Climate change is the big challenge of the day so we expect the theatre to address it.
The problem is how to approach a subject which is so huge and so complicated it dwarfs the concerns of any individual human.
Playwright Joe Edgar’s solution is to make it local: Big Cranberry is set in a newspaper office in Boston where a reporter, Marianne, has been sent to look into the collapse of the cranberry industry in the south of Massachusetts.
As a Friday night exercise the editor, Gloria, has her staff act out the story which Marianne is writing. Maybe they do this in US newsrooms, I would heartily advise no management to try it with journalists over here, but let’s go with the conceit.

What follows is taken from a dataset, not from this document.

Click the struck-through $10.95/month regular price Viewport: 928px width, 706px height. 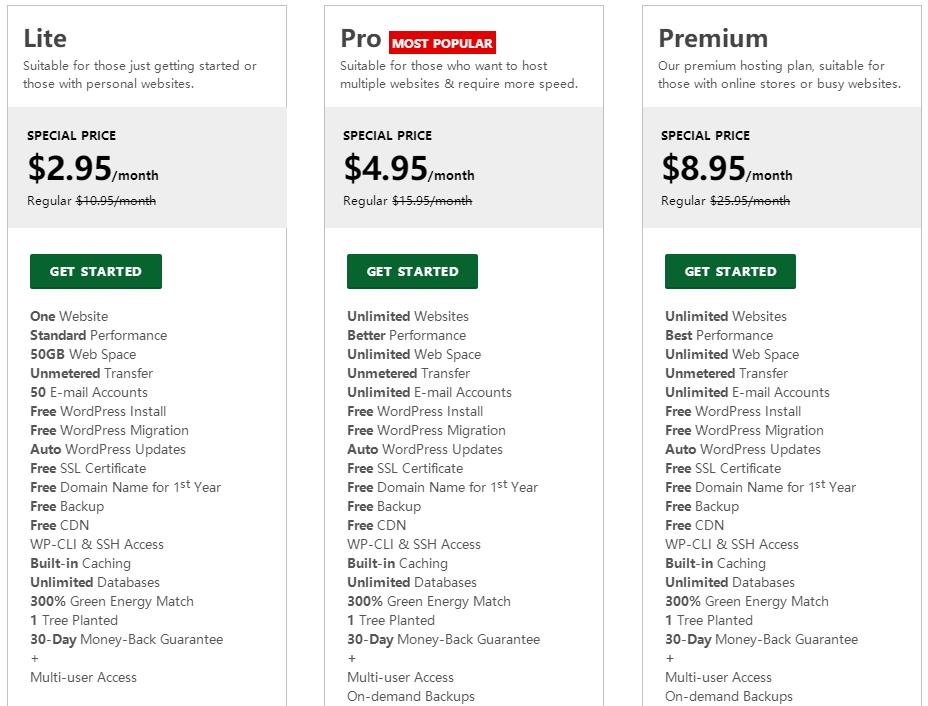point(116,200)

Marianne is played entrancingly by Molly Hanly with stages of indignation, neurosis and pitiful hopelessness. Her verbal dexterity with the script is admirable. Her newspaper colleagues take on the roles of cranberry farmers while she endeavours to establish how global warming has hit the crop so farmers have turned to sand mining which undermines the ecology of the area and contributes to global warming.
This is didactic stuff played out as dramatically as possible with the Boston Globe’s in-office rivalries, but the plot really starts to come alive when there is a love interest.
Marianne falls for one of the locals and begins to explore radical action about climate change – fatally crossing the barrier between reporting and becoming part of the story.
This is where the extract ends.